To give a sense of how central mussar is to chazal’s worldview, look at the name of the mesechta: Pirqei Avos. Usually this is translated “Chapters of the Fathers”. But in truth it’s only the first chapter and a little into the second that quotes particularly early sources. The Bartenura translates the word “avos” in the title in the same sense as “avos melakhah”, the 39 categories of work on Shabbos from which the rest are implied and derived. Pirqei Avos lists the categories and underlying principles behind the rest of the Torah.

A truly mussar perspective.

Philosophy and Qabbalah

Rav Saadia Gaon did not write a well-known mussar work. However, in Emunos veDei’os, his philosophical treatise, he does give his position on the role of mussar. According to Rav Saadia Gaon, having a proper personality make-up, the pursuit of wholeness, is a primary value and the mission for which we were given mitzvos.

A century later, Jews were forced from Bavel, and the centers of Judaism shifted to Europe. Among the first of the rishonim is Rabbeinu Bachya ben Yosef ibn Pasuqa (11 cent. Spain) the author of Chovos haLavos. He begins his work with a philosophical proof of the unity of G-d, and ends with a love of G-d. Unlike Rav Saadia Gaon’s focus on wholeness, Rabbeinu Bachya sees mussar as a means of becoming the kind of person who can have a relationship with Hashem.

Rabbeinu Bachya is not telling one to “simply” pray ecstatically and with song, and have a relationship with the creator.

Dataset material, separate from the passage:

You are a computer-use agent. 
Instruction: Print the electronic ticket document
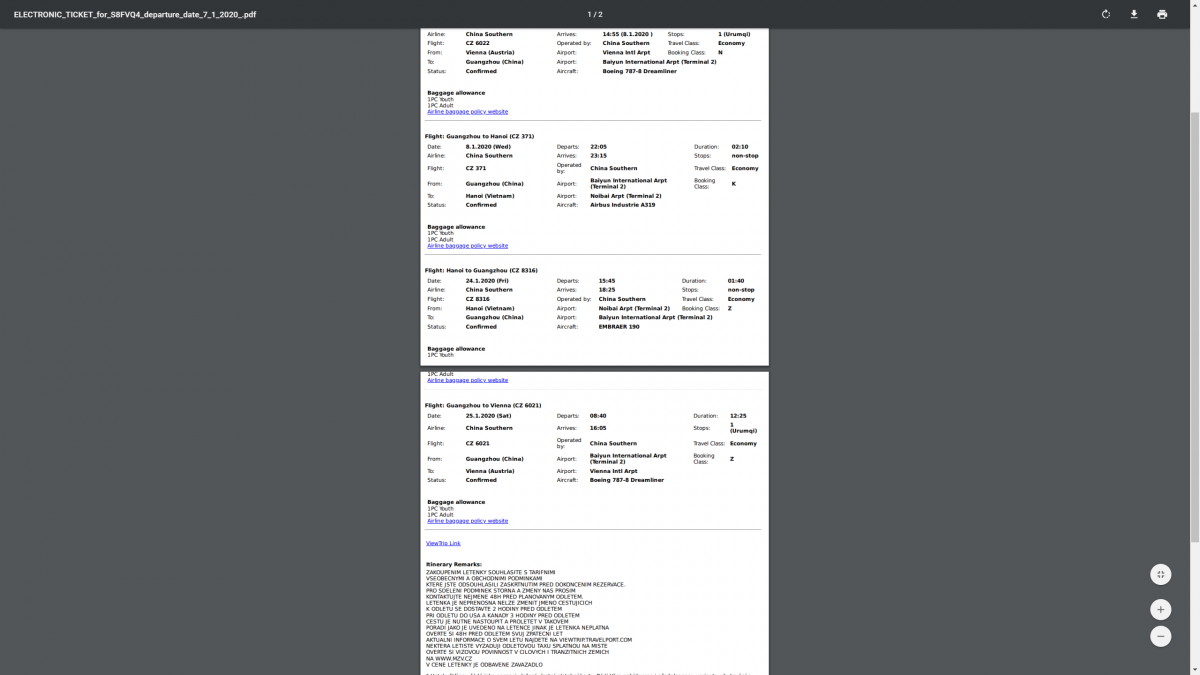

This is not proto-chassidus, but a forerunner of the mussar movement. In Chovos haLvavos the attention is on how to change oneself so that these expressions of a relationship are natural and authentic.

The Rambam wrote two of the more fundamental mussar works: Shemoneh Peraqim, a philosophical work about the nature of the soul and the human condition, and within his Mishneh Torah, Hilchos Dei’os, the Laws of Attitudes. The Rambam took a position closer to Rav Saadia Gaon’s. However, he adds to points. First, he gives a specific definition to this proper character in terms of balance, of the Golden Mean. Second he sees the purpose of wholeness itself to be to be like G-d.

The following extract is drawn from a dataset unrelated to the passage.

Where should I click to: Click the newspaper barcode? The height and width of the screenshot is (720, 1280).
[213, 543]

Both Rabbeinu Bachya and the Rambam describe a “derekh Hashem”. To Rabbeinu Bachya it’s a path to G-d. Chovos halVavos begins and ends with the pursuit of G-d. To the Rambam, the “derekh Hashem” is the path He takes. The Rambam sees the purpose of character improvement is the pursuit of G-dliness.

Rabbeinu Yonah Gerdondi (of Gerona) was on the opposite side of the fence from the Rambam, and in fact was at the forefront of condemning the Rambam’s work, and instrumental in having them burnt. Soon after, when the Christians learned from example and decided to put the talmud to the fire, Rabbeinu Yonah realized his collasal blunder. In terms of mussar history, it’s most accurate to remember Rabbeinu Yonah as the one who did teshuvah for burning the Rambam’s works. The story has it that he wrote Shaarei Teshuvah, a step-by-step guide to teshuvah — and therefore for self improvement in general — as part of that teshuvah process. I do not know the primary source for drawing that connection, other than the attractiveness of the idea. He is also the author of a commentary on Chumash and the aforementioned commentary on Mishlei.

Rav Moshe Cordovero, one of the Qabbalists of Tzefas and a student of Rav Yosef Caro primarily wrote books of qabbalah. But among his works is Tomer Devorah, on mussar. Tomer Devorah quite interestingly takes a similar approach to the Rambam’s, despite being on the other side of the philosophy-qabbalah divide. The Rama”c structures the books according to the 13 attributes of Divine Mercy, and teaches what each one means, and most significantly, how to go about emulating them.

Meanwhile, Chassidei Ashkenaz saw the goal of mussar in a third light. To them, the means to closeness to G-d and wholeness were not the pursuit of either, but the elimination of the extraneous that can get in the way. Their self-improvement pursuits focused on destroying bad midos.

I think the most interesting thing to note about mussar during the rishonim is that mussar was a given that ran even deeper than the hashakafic debates of the period.